Monday, February 14, 2011
I'm So Having a McWedding
Weddings can be complicated and stressful affairs so would you be loving it if someone was able to serve up the whole meal deal for you? Imagine having your ceremony, reception, wedding cake and catering for up to 100 people provided for just £250. There's just one drawback - it's at McDonald's. Couples can tie the knot at the fast food chain in Hong Kong from January 2011. But while you may think any self-respecting bride would blush if she were to get married there, McDonald's claims it has decided to offer the service only after acquiescing to public demand for it. The danger of barbecue sauce squirting down the bride's dress is seemingly inconsequential when compared to some people's attachment to their local branch and the desire for a Big Mac and fries. The idea first came about after one couple, who met at a McDonald's, held their wedding reception at a branch in Hong Kong earlier this year. 'Over the past two years, we've started receiving calls from people who want to have a wedding party in our restaurants. There are about 10 calls a month. 'People said they'd dated here, or met here, and wanted to get married here. As if a McWedding wouldn't be different enough already, it would have to be a champagne-free ceremony because alcohol is banned from the family-friendly restaurants. And the bride shouldn't expect any special treatment, such as walking to the front of the queue to collect her Chicken McNuggets, because she will have to vye for space with normal customers as McDonald's plans to keep the branch open as usual. But if, given the auspicious beginnings, the marriage lasts at least a year, the happy couple can return to celebrate their union again because the chain also plans to host anniversary parties.

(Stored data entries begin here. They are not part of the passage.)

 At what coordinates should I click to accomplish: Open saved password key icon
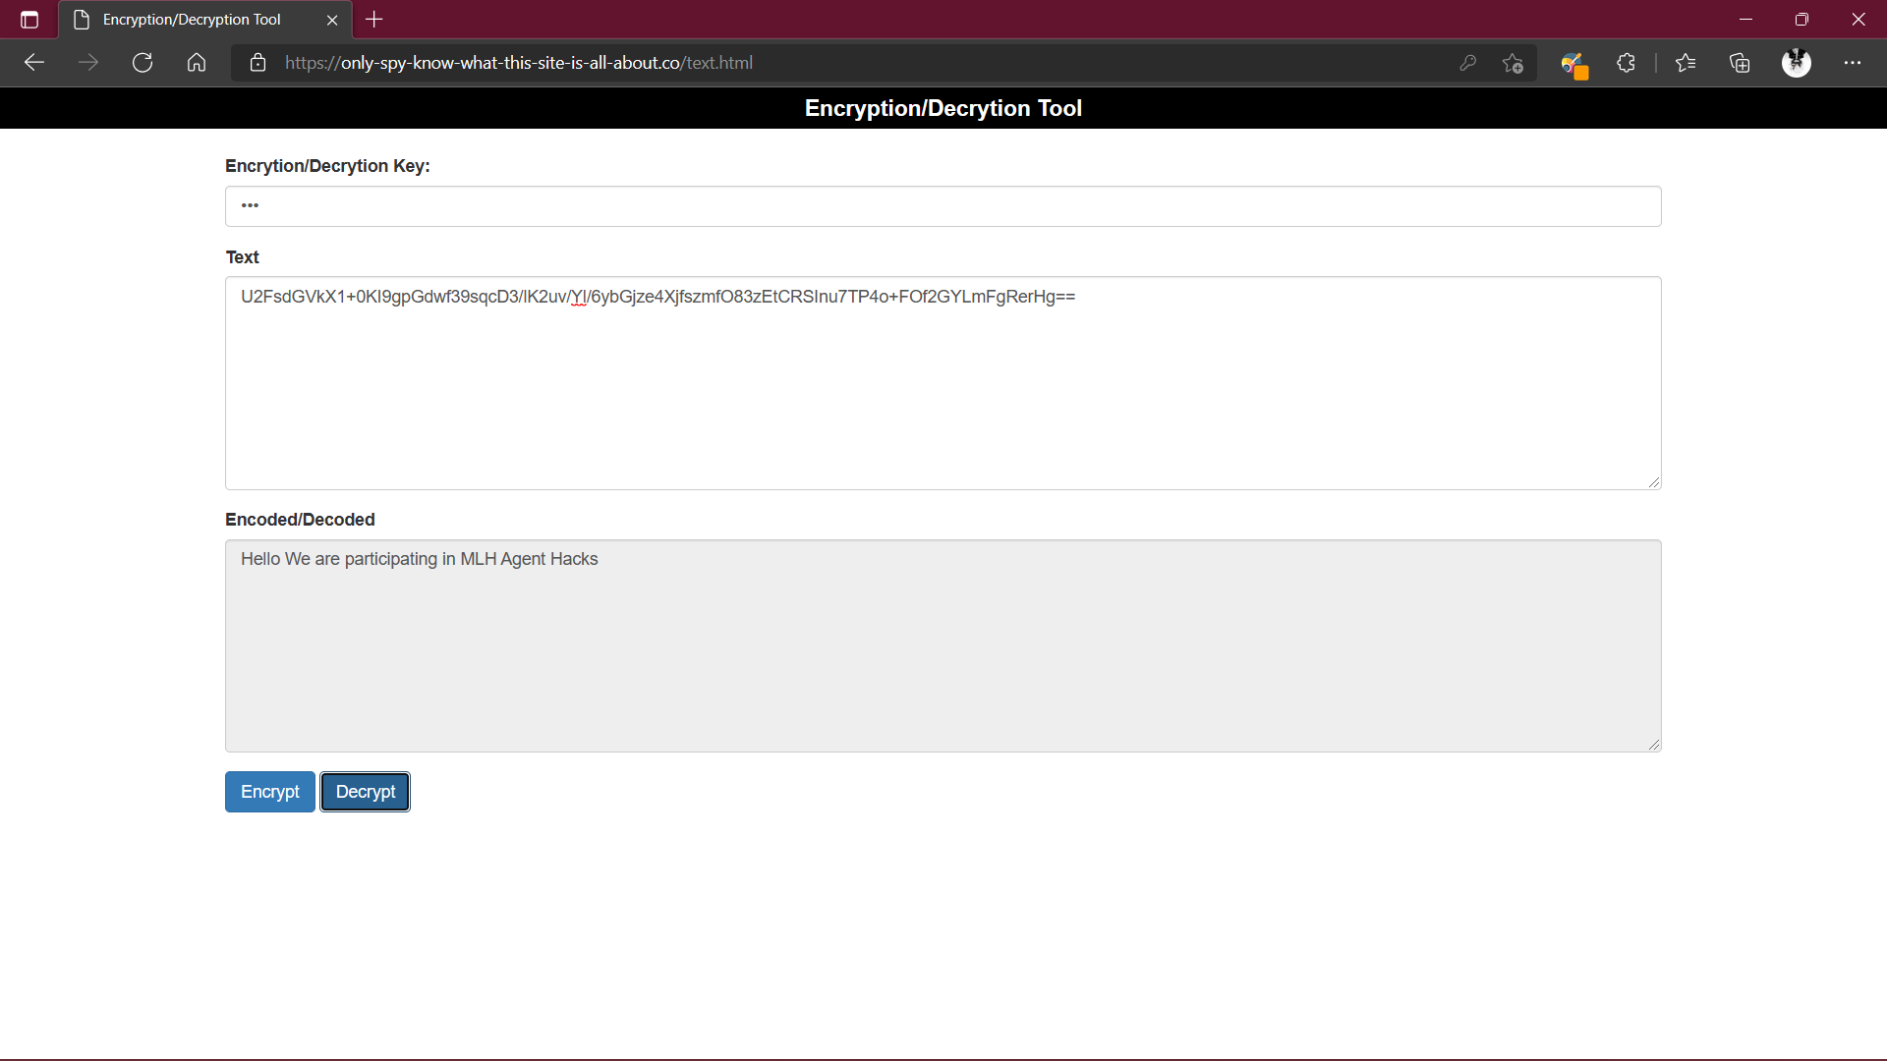click(x=1468, y=63)
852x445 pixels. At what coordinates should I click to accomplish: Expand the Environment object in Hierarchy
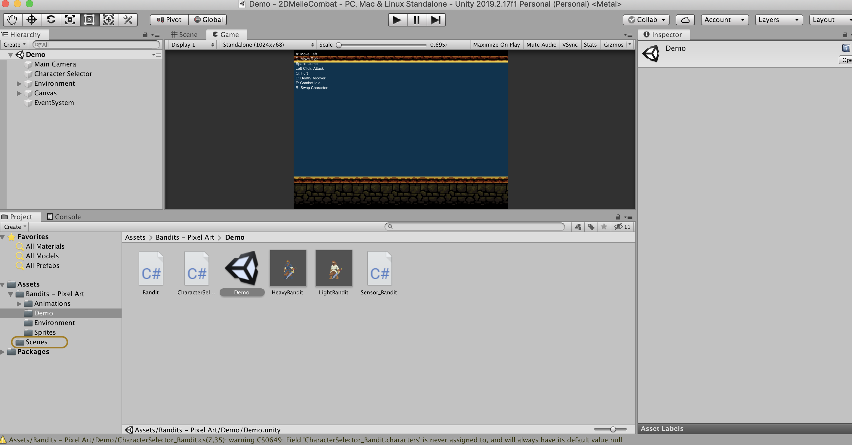[x=19, y=84]
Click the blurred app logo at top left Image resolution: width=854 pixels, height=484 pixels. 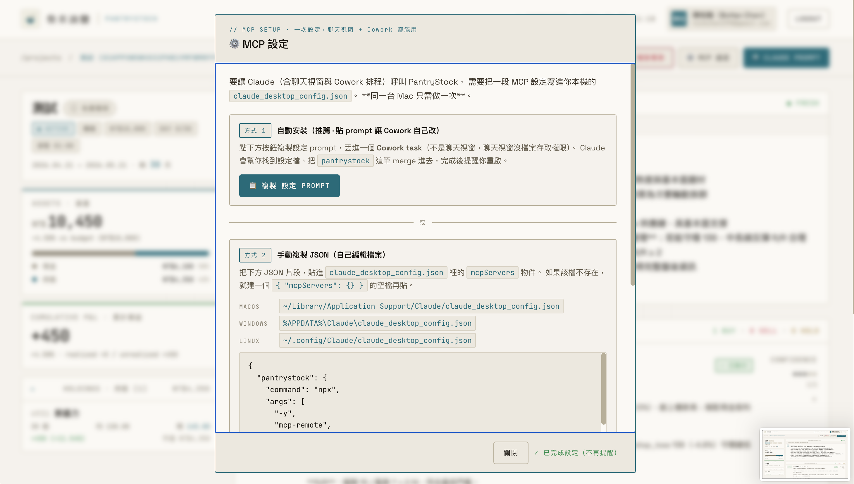(x=31, y=19)
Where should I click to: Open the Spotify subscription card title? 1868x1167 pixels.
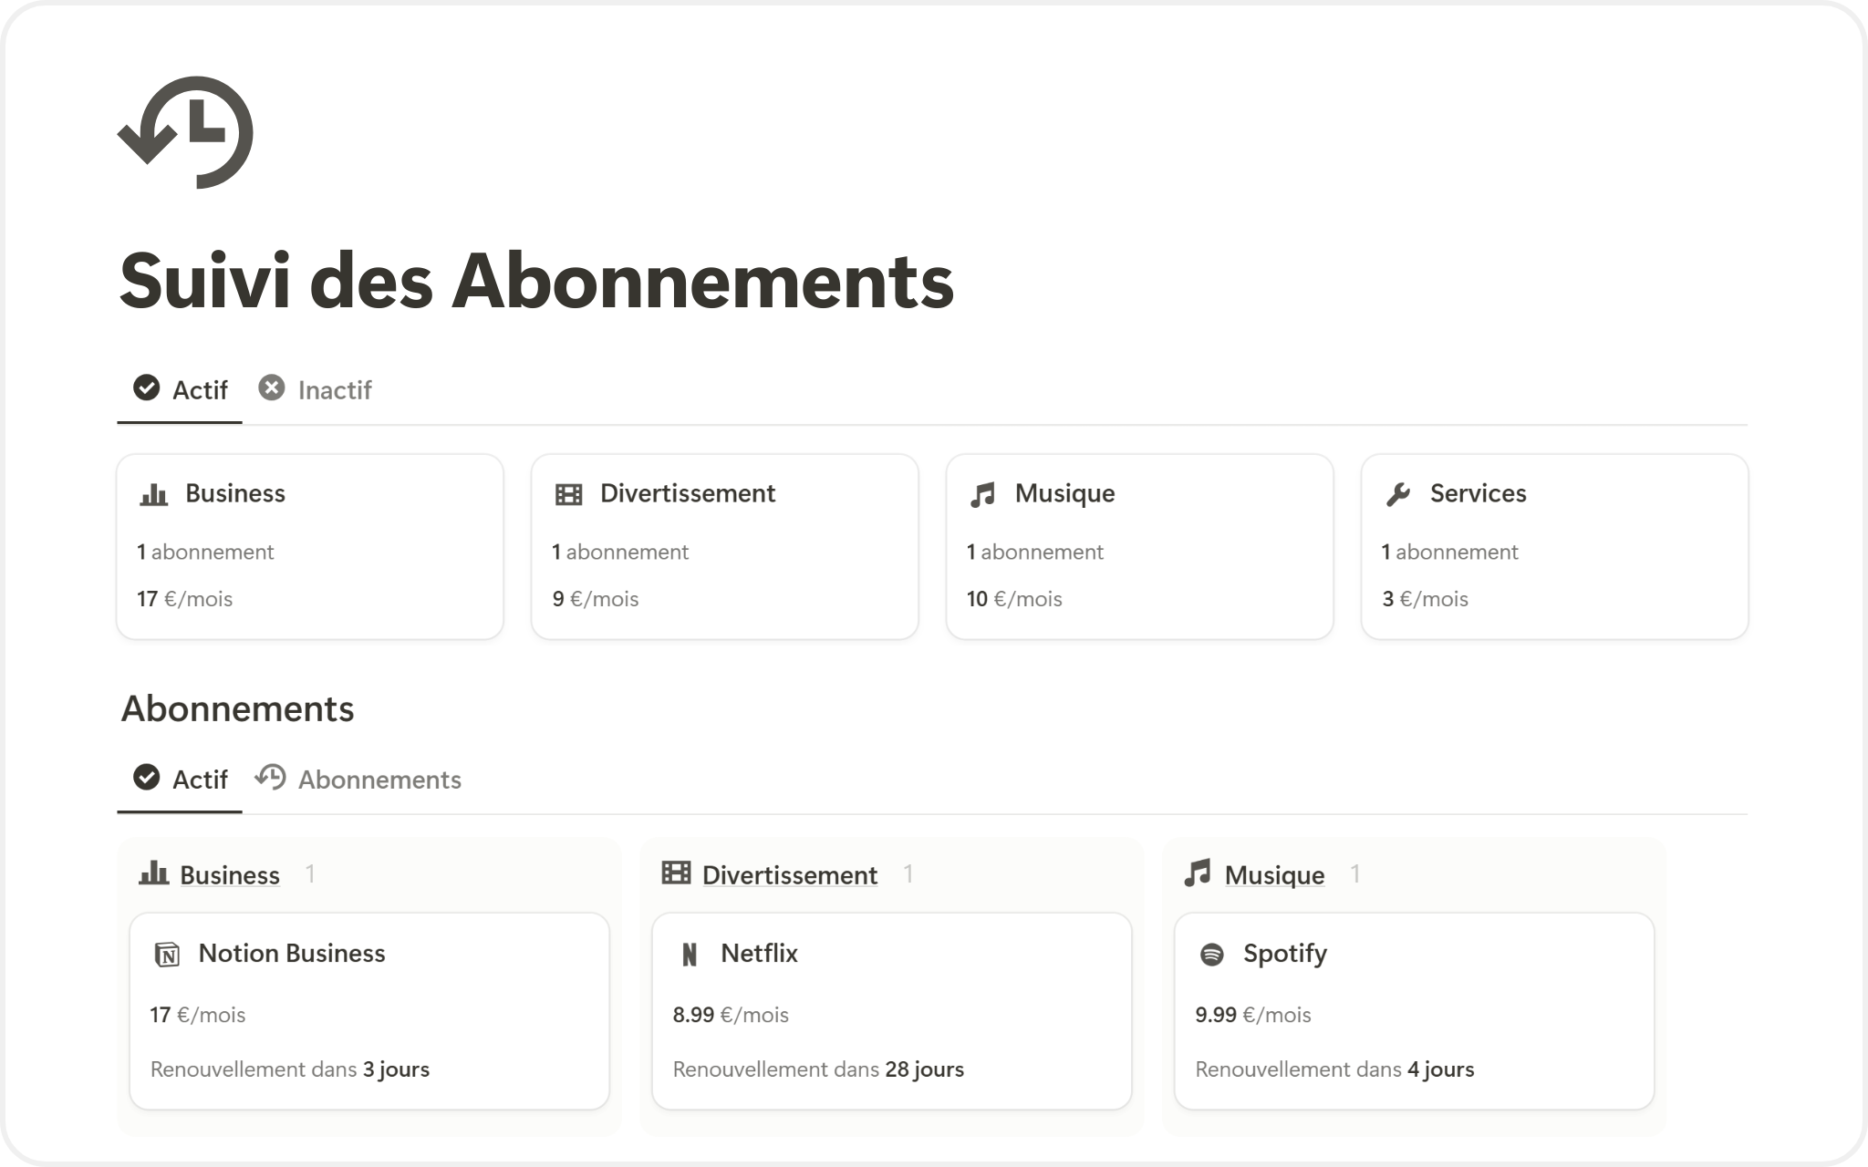[1284, 954]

Let me just start by saying I love everything about this. Absolutely everything. And I've only got about 1 year to convince the Lady Friend that a McWedding is the way to go so I better get on it. I mean this wedding planning shit ain't easy. But thanks to McDonalds the days of battling her over appetizers and whatnot are over. You want appetizers? Fuckin McChickens, McDoubles, small fries, boom, done! Where will the reception be? Playland, boom, done! What will the main course be? Pick a value meal, boom, done! What about entertainment? Moon Man, boom, done!
If you think about it this shit is really brilliant once you get over the idea of random McDonaldites crashing your wedding. Plus, it's a spring wedding so hello shamrock shakes!